Stored data:
________________________

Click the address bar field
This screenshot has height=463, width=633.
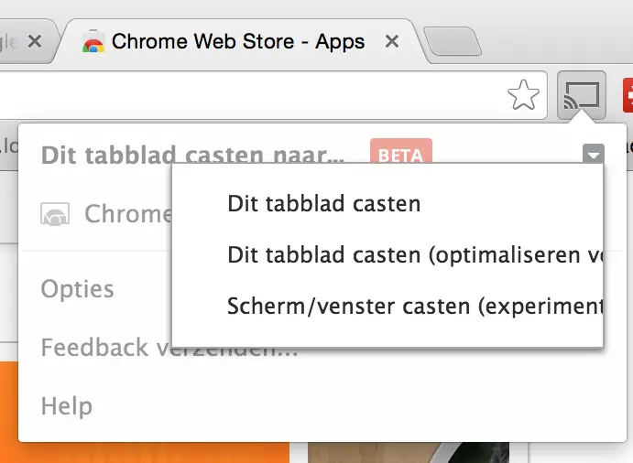[250, 95]
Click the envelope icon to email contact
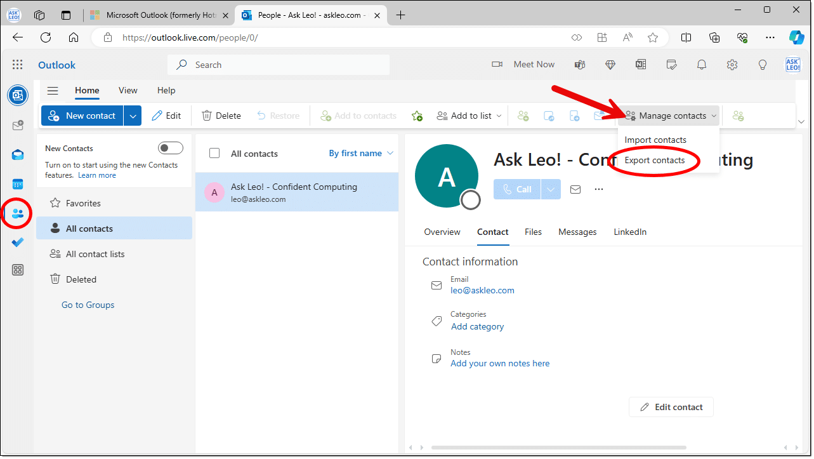 (575, 189)
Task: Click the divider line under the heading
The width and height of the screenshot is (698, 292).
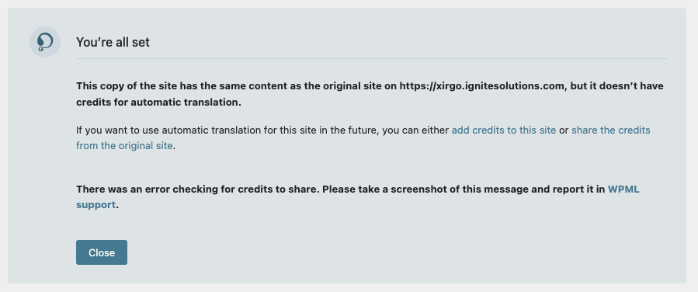Action: coord(372,58)
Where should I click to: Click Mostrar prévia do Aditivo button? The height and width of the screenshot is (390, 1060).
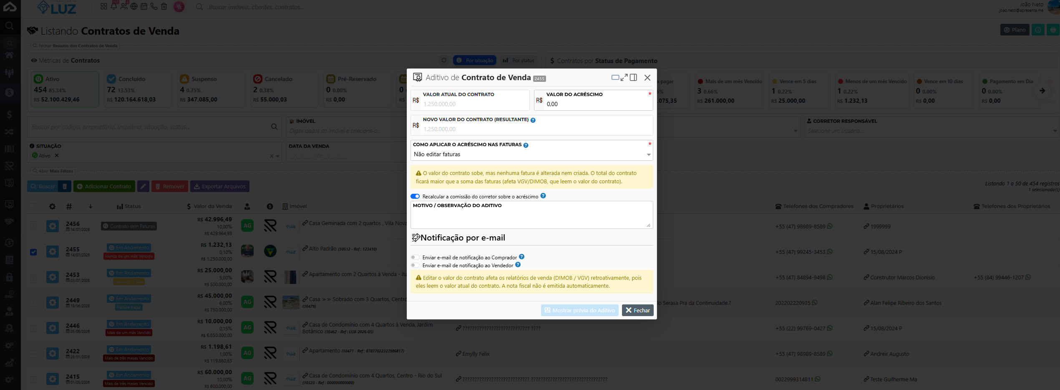pyautogui.click(x=579, y=310)
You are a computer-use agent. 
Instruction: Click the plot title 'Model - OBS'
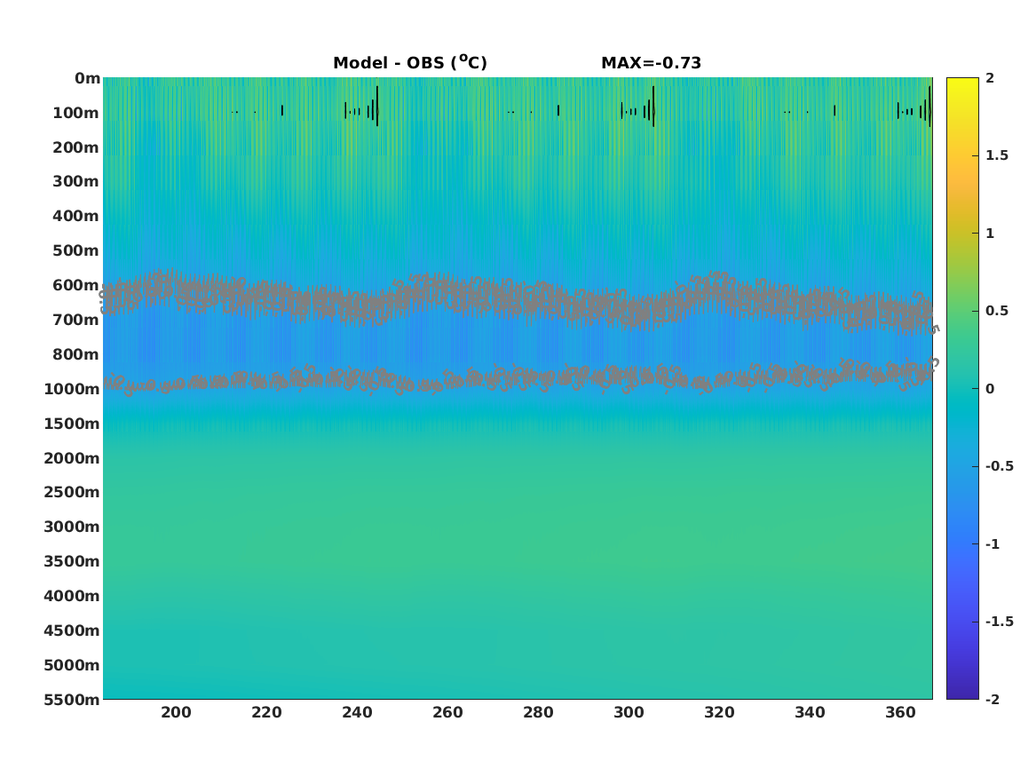coord(409,63)
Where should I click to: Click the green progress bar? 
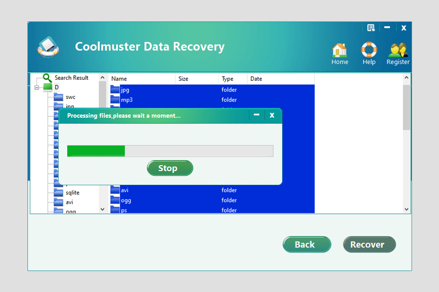[x=96, y=151]
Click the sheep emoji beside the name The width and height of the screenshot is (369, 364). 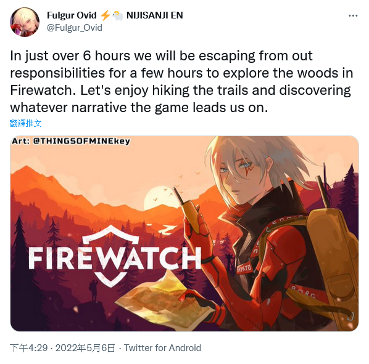(118, 16)
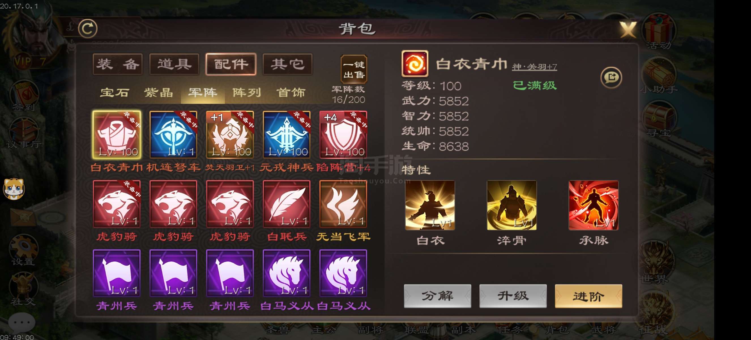Click the 一键出售 sell-all button
This screenshot has width=751, height=340.
[x=354, y=69]
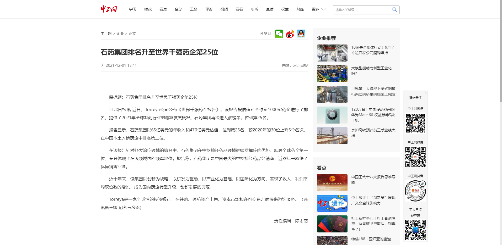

________________________

• Exercise instructions
Transcribe exactly the lines that run from the first line of the records above through the line with "You are a computer-use agent.", and include both of those lines; pictures stay out.

• Answer section
Click the address bar field
This screenshot has height=463, width=633.
[250, 95]
Click the envelope icon to email contact
 (575, 189)
Task: Click the divider line under the heading
The width and height of the screenshot is (698, 292).
Action: coord(372,58)
Where should I click to: Click Mostrar prévia do Aditivo button? The height and width of the screenshot is (390, 1060).
pyautogui.click(x=579, y=310)
You are a computer-use agent. 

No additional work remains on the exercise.